Yeah, that J.R.R. Tolkien sure was some leftist, all right...
Tolkien was, in modern jargon, 'right wing' in that he honoured his monarch and his country and did not believe in the rule of the people; but he opposed democracy simply because he believed that in the end his fellow men would not benefit from it. He once wrote: "I am not a 'democrat', if only because 'humility' and equality are spiritual principles corrupted by the attempt to mechanise and formalise them, with the result that we get not universal smallness and humility, but universal bigness and pride, till some Orc gets hold of a Ring of Power -- and then we get and are getting slavery".
"My political beliefs lean more and more to Anarchy (philosophically understood, meaning abolition of control not whiskered men with bombs) or to 'unconstitutional' Monarchy ... Give me a king whose chief interest in life is stamps, railways, or race-horses; and who has the power to sack his Vizier (or whatever you care to call him) if he does not like the cut of his trousers." (1943)

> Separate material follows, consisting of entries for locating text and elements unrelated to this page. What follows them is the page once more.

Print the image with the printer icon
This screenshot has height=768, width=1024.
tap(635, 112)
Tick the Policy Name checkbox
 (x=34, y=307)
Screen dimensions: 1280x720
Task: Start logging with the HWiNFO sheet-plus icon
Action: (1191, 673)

With all due respect, J.R.R. Tolkien had the example of the relatively amiable and harmless British royal family in mind. And although he says he is against democracy, he was not against the British constitution, which is a constitutional monarchy with significant democratic aspects. If an autocratic ruler were to become a tyrant, the people's only recourse would be to revolt. Democracy is a much saner and peaceful way for changes in government to be made.